Op de cd staan 9 Variaties op een Arioso in C, Wq 118/10 en 12 Variaties op “Les Folies d’Espagne”, Wq 118/9 uit 1778 van C.P.E. Bach, en 12 Variations op “La belle Françoise”, KV 353/300f en 12 Variaties op “Ah, vous dirai-je, Maman”, KV 265/300e van Mozart.
C. P. E. Bach componeerde in Berlijn voor verschillende adellijke personen, beroemd geworden klaviermuziek, de “Preußische Sonaten” (1742) voor Frederik II, de “Württembergische Sonaten” (1744) voor de jonge hertog Carl Eugen von Württemberg en de “Sechs Klaviersonaten mit veränderten Reprisen” (1760) voor prinses Anna Amalia. Hij was bv. in zijn “Versuch über die wahre Art das Clavier zu spielen” (1753), een van de belangrijkste en eerste vertegenwoordigers van de nieuwe Empfindsame stijl, die sterk de nadruk legde op gevoelvolle expressie.
De Variaties, “Variationen mit veränderten Reprisen”, op een Arioso in C, Wq 118/10 (H.259) uit 1777 waren een adaptatie van de “Claviersonate mit einer Violine und einem Vioiloncell zur Begeitung”, Wq 91/4. In 1778 componeerde hij variaties op La Folia, één van de oudste melodieën in de Europese muziek.
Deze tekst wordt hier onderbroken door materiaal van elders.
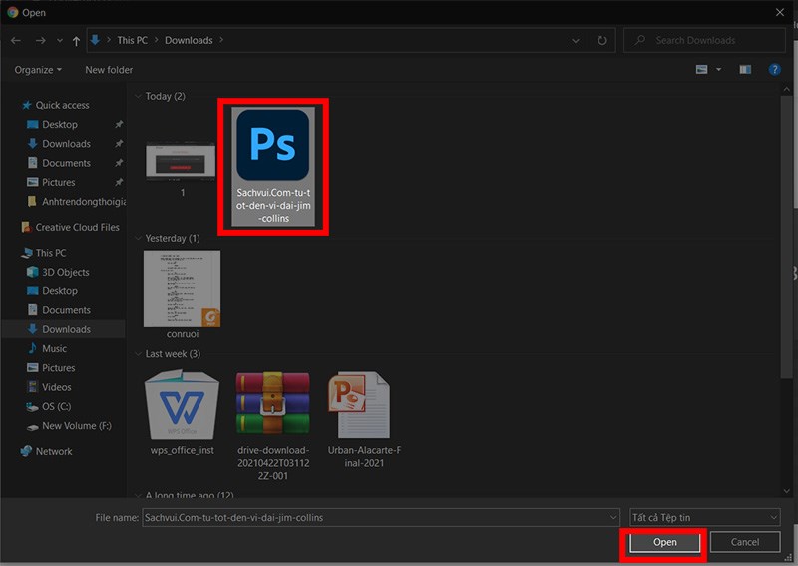
Task: Click the Up one level arrow
Action: (x=76, y=41)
In 1672 verscheen “Les folies d’Espagne” (LWV 48) van Jean-Baptiste Lully, geschreven voor vier blazers. Deze versie van La Folia zou de basis worden van variaties door tal van 18de eeuwse componisten.
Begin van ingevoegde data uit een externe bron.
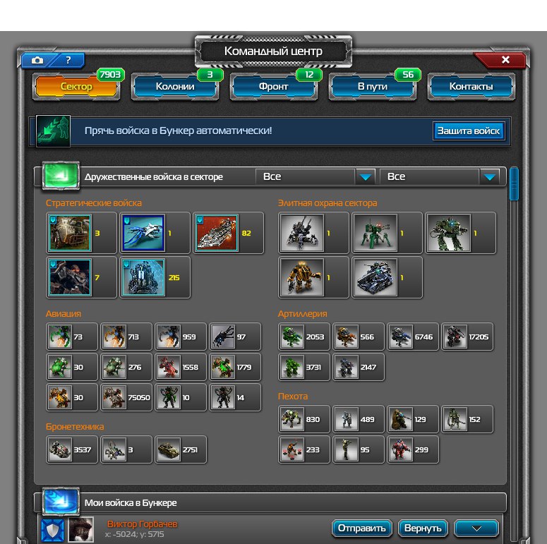Choose the armor unit with count 3537
Viewport: 547px width, 544px height.
(x=60, y=449)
De melodie “Ah! Vous dirai-je, maman”, in het Nederlands bekend als het schunnig liedje, “Altijd is Kortjakje ziek”, werd voor het eerst gepubliceerd in 1761. Johann Christoph Friedrich Bach nam het als thema voor zijn Variationen op “Morgen kommt der Weihnachstmann”. Een tijdlang werd gedacht dat Mozart zijn variaties op dit kinderliedje componeerde in 1778, omdat hij van april tot september van dat jaar, in Parijs verbleef. Men veronderstelde dat Mozart de melodie van een Frans liedje alleen kon leren kennen in Frankrijk. Latere analyse van Mozarts manuscript van de compositie door Wolfgang Plath gaf eerder 1781/1782 aan als de waarschijnlijke datum van compositie. Voor deze veronderstelde datum van compositie werd in de chronologische catalogus van Mozarts composities, het Köchel nummer K. 265 veranderd naar K. 300e.
Mozart componeerde zijn twaalf variaties in Es op “La belle Françoise”, K. 353/300f, waarschijnlijk ook in 1778 in Parijs. Het Frans liedje “la belle Françoise” is een potpourri op Marlborough (Malbrough), waarin Marlborough tegen zijn vrouw zegt: ” Adieu, donc, dame françoise “, in het modern Frans, “Adieu, donc, dame française”.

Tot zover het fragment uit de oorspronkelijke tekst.